Kiedy szef liberałów w europarlamencie mówi o „tysiącach nazistów" w Marszu Niepodległości, a podobne opinie powtarza wielu obserwatorów, to bredzą, a przynajmniej uogólniają postawę pewnej grupy na wszystkich uczestników, którzy tam przyszli w celach innych niż danie upustu swojej nienawiści.

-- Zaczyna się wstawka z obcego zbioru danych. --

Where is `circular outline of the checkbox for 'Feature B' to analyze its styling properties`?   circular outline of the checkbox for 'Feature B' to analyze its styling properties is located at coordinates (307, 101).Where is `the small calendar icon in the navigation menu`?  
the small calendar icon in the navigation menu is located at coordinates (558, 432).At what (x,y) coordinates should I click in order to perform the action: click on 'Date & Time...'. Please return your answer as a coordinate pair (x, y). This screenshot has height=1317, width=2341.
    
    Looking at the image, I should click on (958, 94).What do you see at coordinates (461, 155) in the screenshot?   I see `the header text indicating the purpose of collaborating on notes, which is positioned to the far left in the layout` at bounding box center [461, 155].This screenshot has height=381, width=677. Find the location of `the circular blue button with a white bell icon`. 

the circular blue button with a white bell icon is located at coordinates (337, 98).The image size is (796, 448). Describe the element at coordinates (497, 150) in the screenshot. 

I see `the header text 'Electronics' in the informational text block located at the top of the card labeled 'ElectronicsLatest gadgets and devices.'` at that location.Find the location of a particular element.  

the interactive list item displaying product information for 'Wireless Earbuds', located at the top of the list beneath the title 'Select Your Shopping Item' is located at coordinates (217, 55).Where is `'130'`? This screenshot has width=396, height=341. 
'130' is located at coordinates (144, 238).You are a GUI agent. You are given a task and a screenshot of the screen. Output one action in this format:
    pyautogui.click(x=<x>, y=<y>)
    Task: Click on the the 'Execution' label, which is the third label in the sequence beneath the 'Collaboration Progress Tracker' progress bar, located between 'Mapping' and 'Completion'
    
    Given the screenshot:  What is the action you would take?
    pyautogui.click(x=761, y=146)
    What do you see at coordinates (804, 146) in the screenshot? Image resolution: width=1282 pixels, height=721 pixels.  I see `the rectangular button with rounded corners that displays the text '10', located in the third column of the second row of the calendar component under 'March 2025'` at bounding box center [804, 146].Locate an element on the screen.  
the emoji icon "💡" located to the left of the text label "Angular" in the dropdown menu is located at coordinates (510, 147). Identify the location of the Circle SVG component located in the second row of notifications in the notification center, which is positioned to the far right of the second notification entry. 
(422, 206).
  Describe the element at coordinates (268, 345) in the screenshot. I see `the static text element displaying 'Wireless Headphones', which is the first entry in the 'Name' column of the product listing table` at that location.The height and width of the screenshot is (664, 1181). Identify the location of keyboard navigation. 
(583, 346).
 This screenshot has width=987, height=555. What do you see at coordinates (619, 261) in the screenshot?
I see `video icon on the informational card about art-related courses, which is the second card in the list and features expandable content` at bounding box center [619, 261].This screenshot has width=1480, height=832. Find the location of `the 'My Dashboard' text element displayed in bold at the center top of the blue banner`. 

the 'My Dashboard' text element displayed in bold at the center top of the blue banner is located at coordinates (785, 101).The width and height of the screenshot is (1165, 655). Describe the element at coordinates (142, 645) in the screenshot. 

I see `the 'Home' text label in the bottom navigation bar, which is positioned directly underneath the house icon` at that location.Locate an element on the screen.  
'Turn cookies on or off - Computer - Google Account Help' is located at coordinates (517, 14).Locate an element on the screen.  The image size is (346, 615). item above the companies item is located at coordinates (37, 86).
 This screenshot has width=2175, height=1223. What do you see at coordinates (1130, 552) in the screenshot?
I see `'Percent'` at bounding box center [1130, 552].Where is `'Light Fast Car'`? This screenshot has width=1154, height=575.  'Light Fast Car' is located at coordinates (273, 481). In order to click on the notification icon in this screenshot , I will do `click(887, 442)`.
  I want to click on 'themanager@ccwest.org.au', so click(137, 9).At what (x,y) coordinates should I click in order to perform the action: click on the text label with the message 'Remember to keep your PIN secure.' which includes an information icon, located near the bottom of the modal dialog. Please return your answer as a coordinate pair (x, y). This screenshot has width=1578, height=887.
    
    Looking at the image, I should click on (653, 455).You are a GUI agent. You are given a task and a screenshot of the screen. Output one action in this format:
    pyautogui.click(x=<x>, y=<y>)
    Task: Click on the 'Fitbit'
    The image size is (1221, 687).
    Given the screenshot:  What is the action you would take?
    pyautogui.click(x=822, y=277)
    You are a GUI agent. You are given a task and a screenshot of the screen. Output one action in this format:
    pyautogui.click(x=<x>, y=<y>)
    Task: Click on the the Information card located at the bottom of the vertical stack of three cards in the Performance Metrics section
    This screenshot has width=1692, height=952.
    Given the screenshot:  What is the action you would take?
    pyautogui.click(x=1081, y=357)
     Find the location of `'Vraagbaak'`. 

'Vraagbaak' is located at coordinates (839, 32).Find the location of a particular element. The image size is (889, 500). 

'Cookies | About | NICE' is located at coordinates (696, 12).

Ale jeśli wiceszef Komisji Europejskiej nie po raz pierwszy powiada, że Polska naruszyła niezawisłość i legitymizację Trybunału Konstytucyjnego, a teraz godzi w niezawisłość całego sądownictwa, to mówi o faktach. Unia Europejska jest stowarzyszeniem państw demokratycznych, o czym rządzący Polską zdają się nie pamiętać. Faktami są nocne zaprzysiężenia niezgodnie z prawem wybranych sędziów, niepublikowanie niektórych orzeczeń Trybunału w „niesłusznym" składzie, siłowe przeforsowanie „jedynie słusznej" pani prezes i jej nieodstępnego zastępcy. I nic nie pomoże demonstracyjne opuszczenie obrad przez posłów PiS ani nawet wykorzystanie przez rządową (nie publiczną!) telewizję pomstowania Zagłoby z „Potopu" na zdrajców, którymi mają być polscy europosłowie popierający wymierzoną w polski rząd rezolucję. Podobnie jak wpis prezydenta na Twitterze stwierdzający, że to „mowa kłamstwa, która uderza w Polskę, Polaków i nasze prawo wyboru".

Bo postprawda (najlepszą jej definicję dał niejaki Goebbels, mówiąc o użyteczności kłamstwa powtarzanego bezczelnie i często) nie zajmuje się faktami, tylko wyraża opinie, w które trzeba wierzyć niezachwianie. Po bolszewicku. Nie służy ona bowiem przekonywaniu kogokolwiek. Używana jest nie po to, abym zmienił zdanie i oddał głos na inną niż dotąd partię; choć – owszem – może niejednego zastraszyć. Jej głównym celem jest doprowadzenie do sytuacji, w której przestajemy ze sobą rozmawiać, w której każdy tkwi w swojej własnej bańce informacyjnej, a wszelki rzetelny dialog staje się niemożliwy.

Nie tak dawno na tych łamach jeden z czołowych intelektualistów obozu rządzącego powiedział w wywiadzie: „ciężko jest znaleźć kogoś z drugiej strony do dyskusji na jakieś głębsze tematy (...) tylko my mamy rzeczywiste argumenty". Owszem: święta postprawda!